By Leanna Sweha
The senate holds an oversight hearing on Cap-and-Trade this week. On the agenda are proposals that would give the program a major overhaul. This includes getting rid of offsets and free allowances, setting rising allowance price floors, and making importers subject to the program.
Yet, with all the zeal to create a Cap-and-Trade 2.0 to get greater emissions reductions and generate stable revenue, something important may have been overlooked.
Maybe Cap-and-Trade hasn’t had a chance to work yet. There are several reasons why this may be.
First, there’s the lawsuits. Cap-and-Trade has survived several legal challenges, each of which put the program in doubt and likely impacted auctions and allowance prices. An appeals court recently upheld a trial court decision in the Chamber of Commerce lawsuit, finding that Cap-and-Trade is not an illegal tax. This lawsuit and other tax challenges will be moot if the legislature reauthorizes Cap-and-Trade by a two-thirds vote.

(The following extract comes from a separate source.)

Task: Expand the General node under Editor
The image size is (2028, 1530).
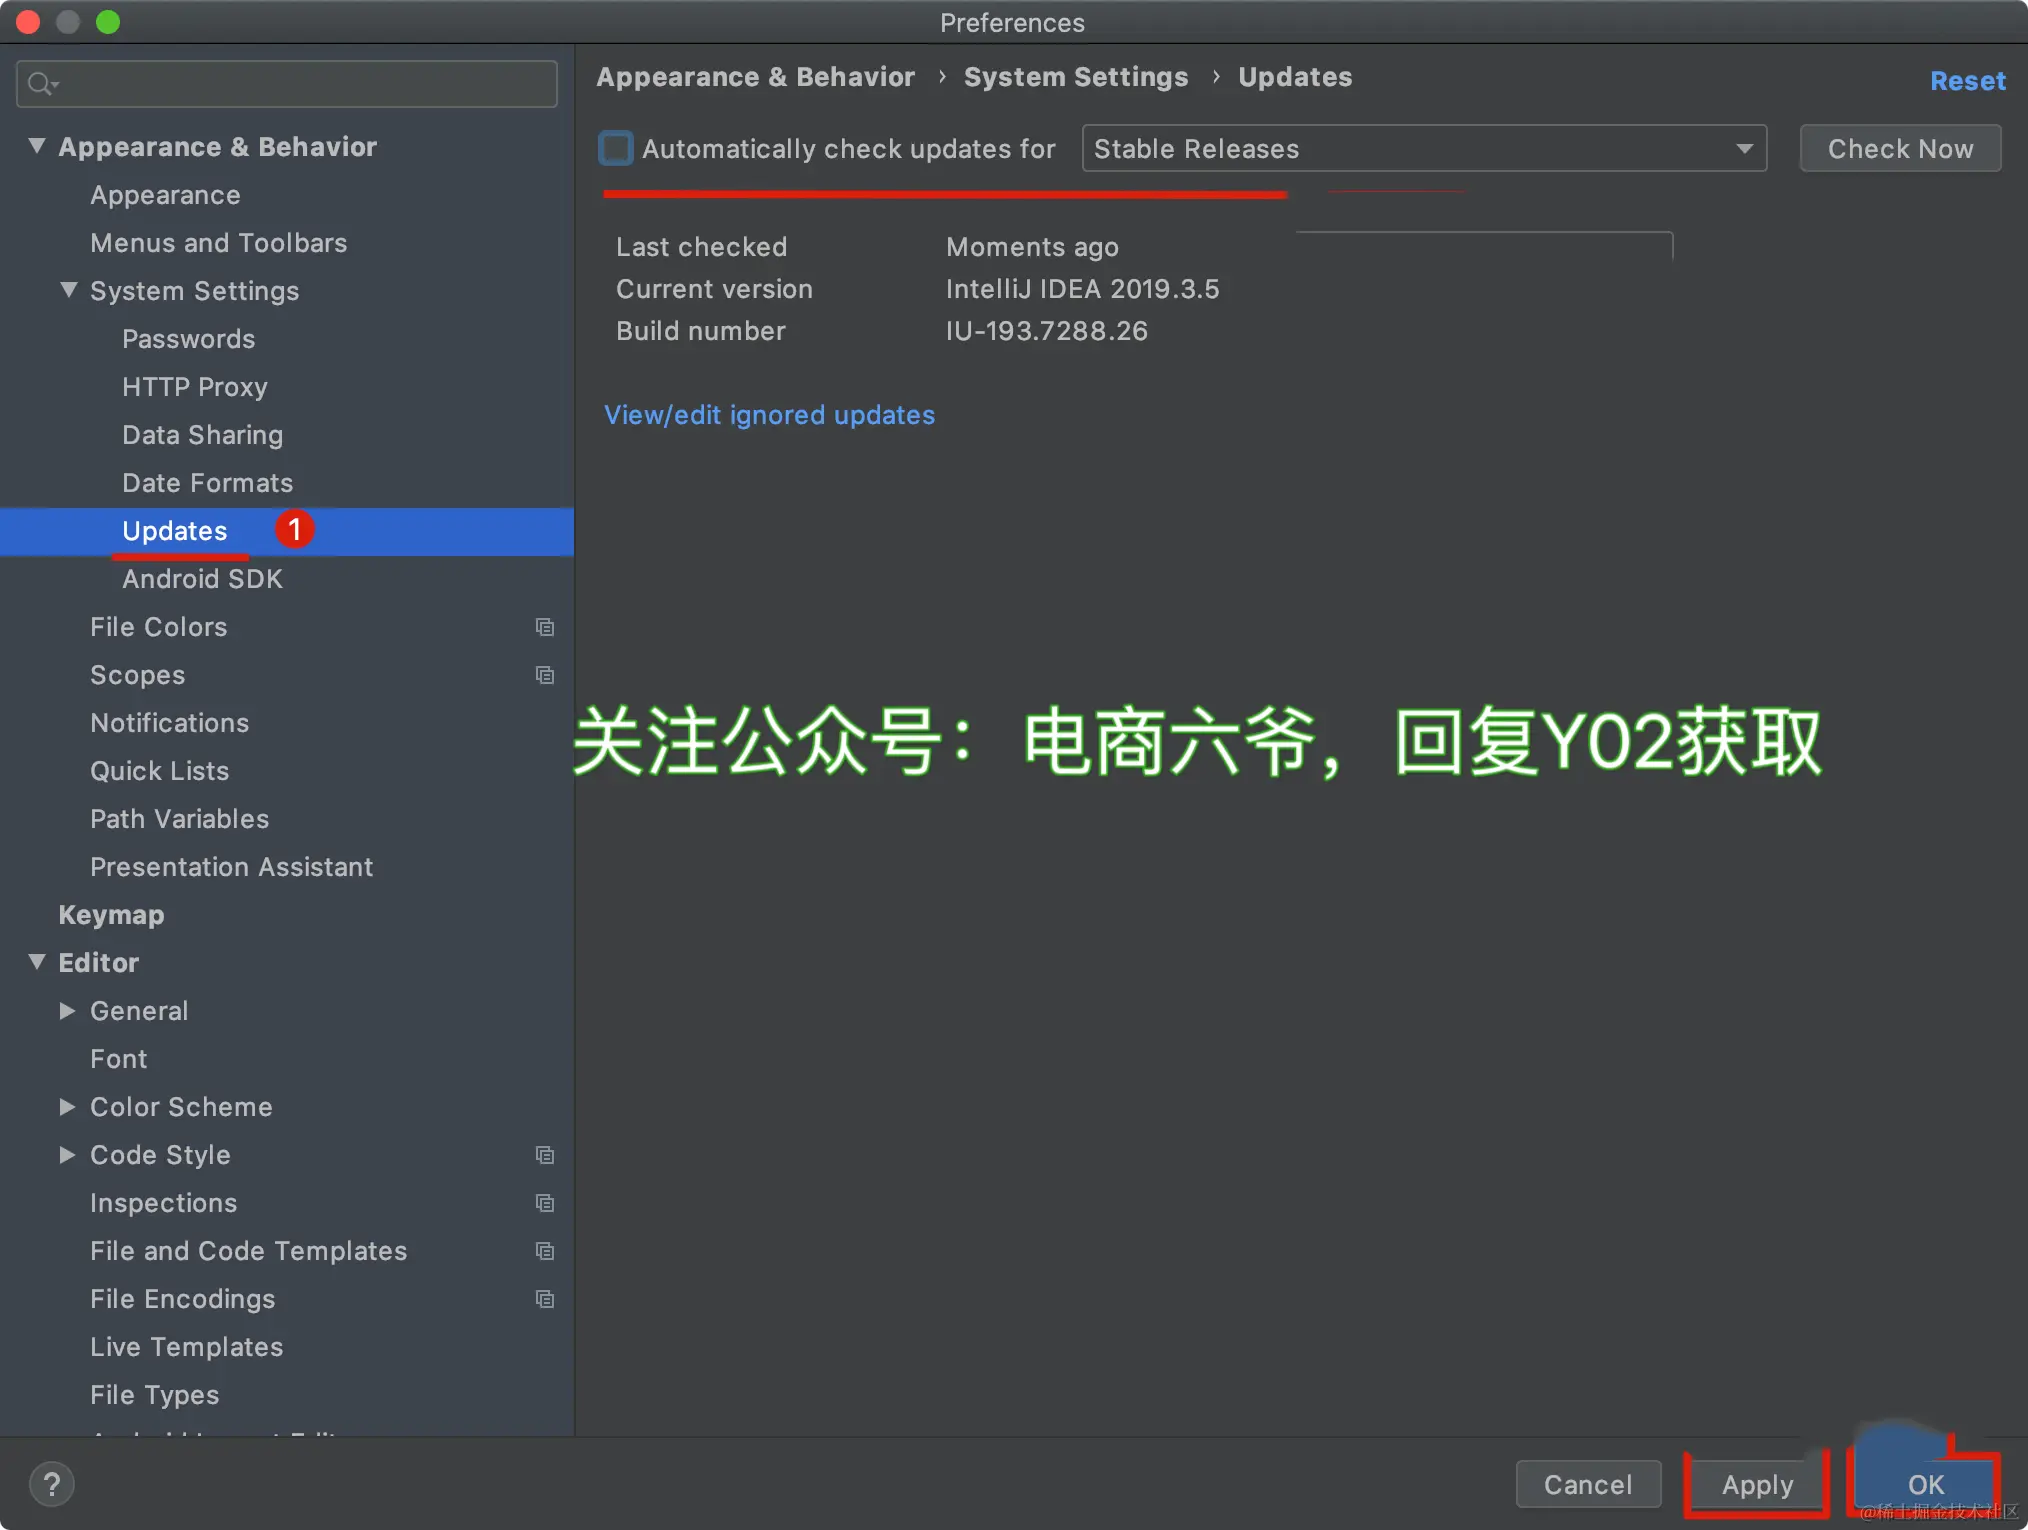Action: click(x=67, y=1011)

Second, there’s the free allowances. The state gives a percentage of allowances away free to industry. This helps lower compliance costs, which is important for emissions-intensive, trade-exposed industries at risk of leakage. However, the current rules will shrink the percentage of free allowances over the next few years. This undoubtedly will lead to higher allowance prices, possibly to the point where making emissions reductions may be cheaper than buying allowances for a greater number of sources under the cap.

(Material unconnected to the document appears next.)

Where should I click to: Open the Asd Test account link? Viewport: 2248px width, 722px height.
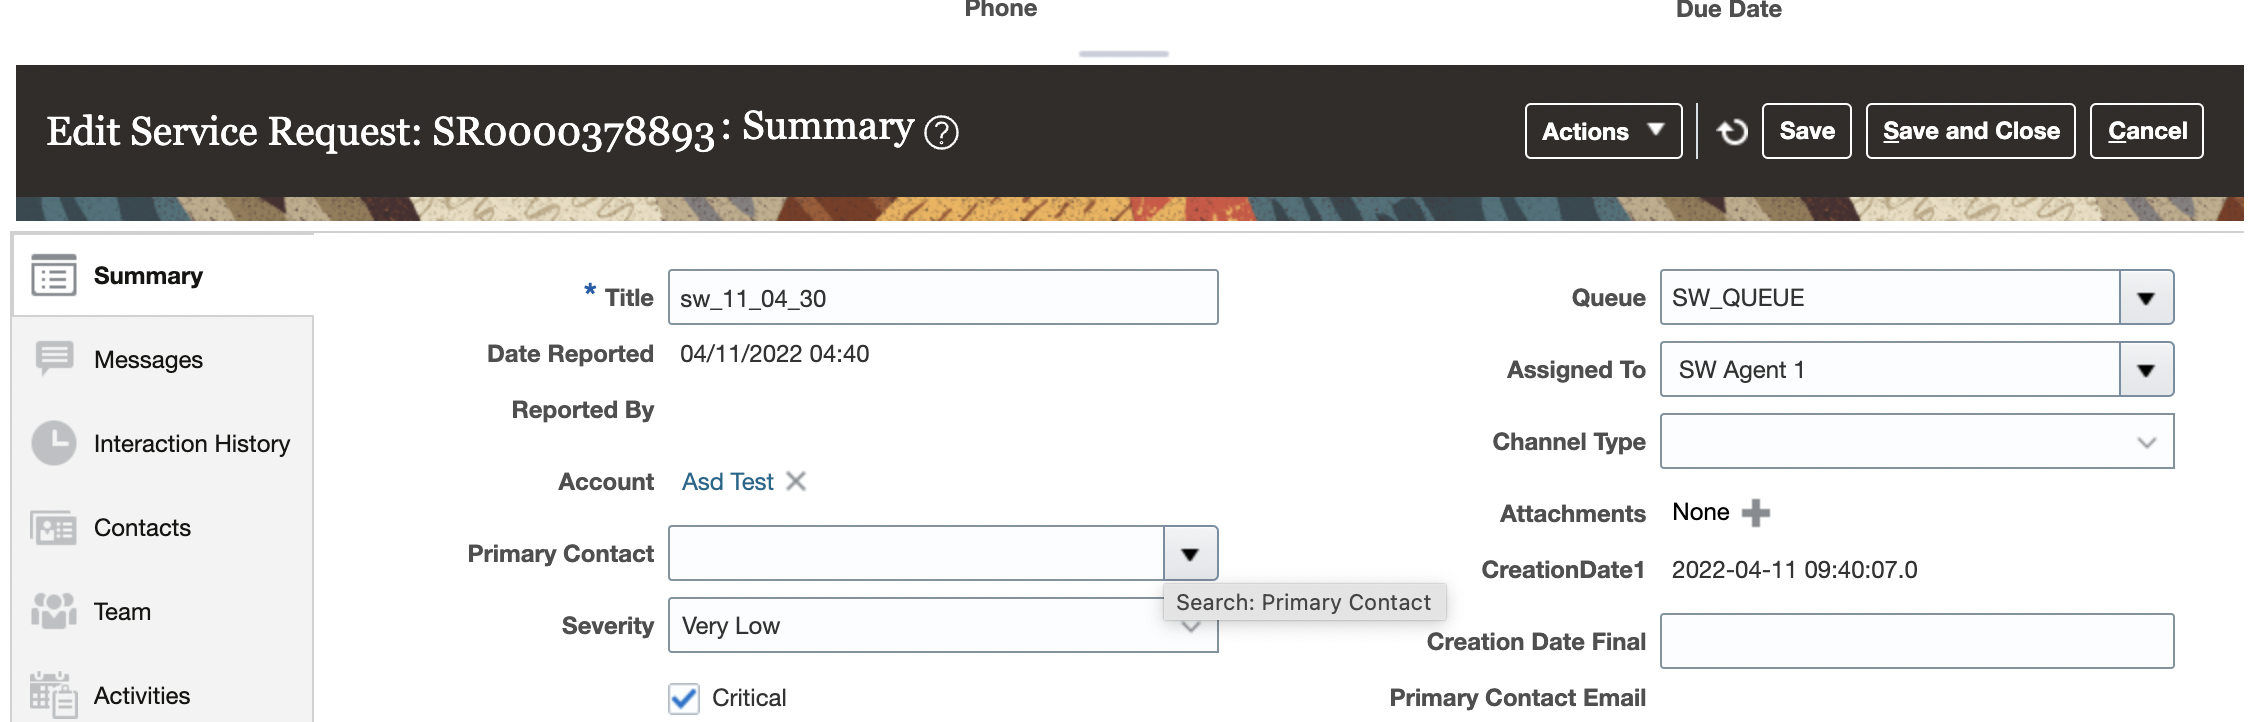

Third, there’s the complimentary programs that regulate emissions sources under the cap. The Renewable Portfolio Standard, which requires utilities to sell electricity from renewable energy sources, has been credited with keeping allowance prices down. The Low Carbon Fuel Standard, which impacts transportation fuel providers, also has been found to lower allowance prices. But here, too, the rules are getting a lot stricter, so we may see higher credit prices that in turn will impact allowance prices.
Fourth, and perhaps most importantly, there’s the economy. The Legislative Analyst’s Office reports that greenhouse gas emissions were below the cap from 2013 through 2015, and the recession had a big part in keeping them there.
Ross Brown, a principal analyst at the Legislative Analyst’s Office, was asked at a recent climate change conference if Cap-and-Trade has led to emissions reductions. In his response, he said, “It largely hasn’t been put in a position to have to reduce a lot of emissions, at least in the early years.”
Brown continued, “That’s an important thing to keep in mind as the legislature and the state moves forward to achieve the 2030 goals.” He advised that, with the aggressive 2030 goals, Cap-and-Trade likely would be asked to do a lot more. In light of this, his office has suggested an allowance price ceiling to mitigate risk.